• _Records supplied_:
·····

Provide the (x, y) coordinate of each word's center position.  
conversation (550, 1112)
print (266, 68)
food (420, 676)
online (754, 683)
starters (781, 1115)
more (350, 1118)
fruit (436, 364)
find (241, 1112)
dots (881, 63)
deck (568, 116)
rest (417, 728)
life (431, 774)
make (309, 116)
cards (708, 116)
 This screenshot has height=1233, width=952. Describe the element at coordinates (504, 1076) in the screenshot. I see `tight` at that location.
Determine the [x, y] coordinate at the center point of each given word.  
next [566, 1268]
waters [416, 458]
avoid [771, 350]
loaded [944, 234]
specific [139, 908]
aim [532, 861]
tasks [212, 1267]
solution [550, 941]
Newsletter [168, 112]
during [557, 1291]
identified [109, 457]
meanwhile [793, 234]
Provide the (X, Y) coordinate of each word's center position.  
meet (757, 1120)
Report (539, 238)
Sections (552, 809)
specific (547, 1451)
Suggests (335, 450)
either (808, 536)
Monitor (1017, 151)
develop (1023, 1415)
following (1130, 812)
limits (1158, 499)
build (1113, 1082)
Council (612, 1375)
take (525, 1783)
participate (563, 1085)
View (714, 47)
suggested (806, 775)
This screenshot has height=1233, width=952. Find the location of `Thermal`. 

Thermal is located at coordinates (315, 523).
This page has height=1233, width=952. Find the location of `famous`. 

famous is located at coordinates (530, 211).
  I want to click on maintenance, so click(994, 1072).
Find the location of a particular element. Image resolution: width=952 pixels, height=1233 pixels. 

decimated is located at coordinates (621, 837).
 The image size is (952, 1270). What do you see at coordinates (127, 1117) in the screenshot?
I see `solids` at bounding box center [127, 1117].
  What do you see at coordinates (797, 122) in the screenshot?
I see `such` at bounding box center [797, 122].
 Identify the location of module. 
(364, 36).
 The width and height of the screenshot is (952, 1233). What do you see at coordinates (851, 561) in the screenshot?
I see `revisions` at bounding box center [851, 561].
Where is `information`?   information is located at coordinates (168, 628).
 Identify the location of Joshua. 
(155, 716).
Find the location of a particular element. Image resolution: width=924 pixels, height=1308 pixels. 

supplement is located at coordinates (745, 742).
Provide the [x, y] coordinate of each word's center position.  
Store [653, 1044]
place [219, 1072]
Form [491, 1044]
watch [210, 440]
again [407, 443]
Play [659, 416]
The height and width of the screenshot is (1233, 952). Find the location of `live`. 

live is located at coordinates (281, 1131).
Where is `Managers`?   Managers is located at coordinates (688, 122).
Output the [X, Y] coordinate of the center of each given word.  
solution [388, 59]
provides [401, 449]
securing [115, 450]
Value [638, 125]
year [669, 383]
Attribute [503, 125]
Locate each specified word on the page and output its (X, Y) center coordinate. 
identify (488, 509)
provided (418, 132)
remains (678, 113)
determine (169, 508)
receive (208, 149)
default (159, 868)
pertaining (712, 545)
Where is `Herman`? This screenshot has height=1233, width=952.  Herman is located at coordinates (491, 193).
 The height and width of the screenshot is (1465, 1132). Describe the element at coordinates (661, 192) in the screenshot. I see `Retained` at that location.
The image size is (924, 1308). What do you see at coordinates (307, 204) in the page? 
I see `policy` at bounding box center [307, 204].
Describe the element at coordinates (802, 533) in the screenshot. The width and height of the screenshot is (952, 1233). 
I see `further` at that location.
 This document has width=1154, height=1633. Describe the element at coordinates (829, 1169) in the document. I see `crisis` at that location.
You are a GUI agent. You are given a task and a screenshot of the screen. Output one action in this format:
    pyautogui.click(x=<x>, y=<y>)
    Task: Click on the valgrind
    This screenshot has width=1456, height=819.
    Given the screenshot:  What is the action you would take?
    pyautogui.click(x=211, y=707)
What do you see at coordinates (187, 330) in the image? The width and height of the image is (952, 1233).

·····

• _What to work on_:
Convert every line of the records above into a Markdown table with two columns, "Row" for the row number and "Line" for the line itself, and leave out the blank lines.

• _Task response_:
| Row | Line |
|---|---|
| 1 | Provide the (x, y) coordinate of each word's center position.   |
| 2 | conversation (550, 1112) |
| 3 | print (266, 68) |
| 4 | food (420, 676) |
| 5 | online (754, 683) |
| 6 | starters (781, 1115) |
| 7 | more (350, 1118) |
| 8 | fruit (436, 364) |
| 9 | find (241, 1112) |
| 10 | dots (881, 63) |
| 11 | deck (568, 116) |
| 12 | rest (417, 728) |
| 13 | life (431, 774) |
| 14 | make (309, 116) |
| 15 | cards (708, 116) |
| 16 |  This screenshot has height=1233, width=952. Describe the element at coordinates (504, 1076) in the screenshot. I see `tight` at that location. |
| 17 | Determine the [x, y] coordinate at the center point of each given word.   |
| 18 | next [566, 1268] |
| 19 | waters [416, 458] |
| 20 | avoid [771, 350] |
| 21 | loaded [944, 234] |
| 22 | specific [139, 908] |
| 23 | aim [532, 861] |
| 24 | tasks [212, 1267] |
| 25 | solution [550, 941] |
| 26 | Newsletter [168, 112] |
| 27 | during [557, 1291] |
| 28 | identified [109, 457] |
| 29 | meanwhile [793, 234] |
| 30 | Provide the (X, Y) coordinate of each word's center position.   |
| 31 | meet (757, 1120) |
| 32 | Report (539, 238) |
| 33 | Sections (552, 809) |
| 34 | specific (547, 1451) |
| 35 | Suggests (335, 450) |
| 36 | either (808, 536) |
| 37 | Monitor (1017, 151) |
| 38 | develop (1023, 1415) |
| 39 | following (1130, 812) |
| 40 | limits (1158, 499) |
| 41 | build (1113, 1082) |
| 42 | Council (612, 1375) |
| 43 | take (525, 1783) |
| 44 | participate (563, 1085) |
| 45 | View (714, 47) |
| 46 | suggested (806, 775) |
| 47 | This screenshot has height=1233, width=952. Find the location of `Thermal`.  |
| 48 | Thermal is located at coordinates (315, 523). |
| 49 | This page has height=1233, width=952. Find the location of `famous`.  |
| 50 | famous is located at coordinates (530, 211). |
| 51 |   I want to click on maintenance, so click(994, 1072). |
| 52 | Find the location of a particular element. Image resolution: width=952 pixels, height=1233 pixels.  |
| 53 | decimated is located at coordinates (621, 837). |
| 54 |  The image size is (952, 1270). What do you see at coordinates (127, 1117) in the screenshot? |
| 55 | I see `solids` at bounding box center [127, 1117]. |
| 56 |   What do you see at coordinates (797, 122) in the screenshot? |
| 57 | I see `such` at bounding box center [797, 122]. |
| 58 |  Identify the location of module.  |
| 59 | (364, 36). |
| 60 |  The width and height of the screenshot is (952, 1233). What do you see at coordinates (851, 561) in the screenshot? |
| 61 | I see `revisions` at bounding box center [851, 561]. |
| 62 | Where is `information`?   information is located at coordinates (168, 628). |
| 63 |  Identify the location of Joshua.  |
| 64 | (155, 716). |
| 65 | Find the location of a particular element. Image resolution: width=924 pixels, height=1308 pixels.  |
| 66 | supplement is located at coordinates (745, 742). |
| 67 | Provide the [x, y] coordinate of each word's center position.   |
| 68 | Store [653, 1044] |
| 69 | place [219, 1072] |
| 70 | Form [491, 1044] |
| 71 | watch [210, 440] |
| 72 | again [407, 443] |
| 73 | Play [659, 416] |
| 74 | The height and width of the screenshot is (1233, 952). Find the location of `live`.  |
| 75 | live is located at coordinates (281, 1131). |
| 76 | Where is `Managers`?   Managers is located at coordinates (688, 122). |
| 77 | Output the [X, Y] coordinate of the center of each given word.   |
| 78 | solution [388, 59] |
| 79 | provides [401, 449] |
| 80 | securing [115, 450] |
| 81 | Value [638, 125] |
| 82 | year [669, 383] |
| 83 | Attribute [503, 125] |
| 84 | Locate each specified word on the page and output its (X, Y) center coordinate.  |
| 85 | identify (488, 509) |
| 86 | provided (418, 132) |
| 87 | remains (678, 113) |
| 88 | determine (169, 508) |
| 89 | receive (208, 149) |
| 90 | default (159, 868) |
| 91 | pertaining (712, 545) |
| 92 | Where is `Herman`? This screenshot has height=1233, width=952.  Herman is located at coordinates (491, 193). |
| 93 |  The height and width of the screenshot is (1465, 1132). Describe the element at coordinates (661, 192) in the screenshot. I see `Retained` at that location. |
| 94 | The image size is (924, 1308). What do you see at coordinates (307, 204) in the page?  |
| 95 | I see `policy` at bounding box center [307, 204]. |
| 96 | Describe the element at coordinates (802, 533) in the screenshot. The width and height of the screenshot is (952, 1233).  |
| 97 | I see `further` at that location. |
| 98 |  This document has width=1154, height=1633. Describe the element at coordinates (829, 1169) in the document. I see `crisis` at that location. |
| 99 | You are a GUI agent. You are given a task and a screenshot of the screen. Output one action in this format: |
| 100 |     pyautogui.click(x=<x>, y=<y>) |
| 101 |     Task: Click on the valgrind |
| 102 |     This screenshot has width=1456, height=819. |
| 103 |     Given the screenshot:  What is the action you would take? |
| 104 |     pyautogui.click(x=211, y=707) |
| 105 | What do you see at coordinates (187, 330) in the image? The width and height of the image is (952, 1233). |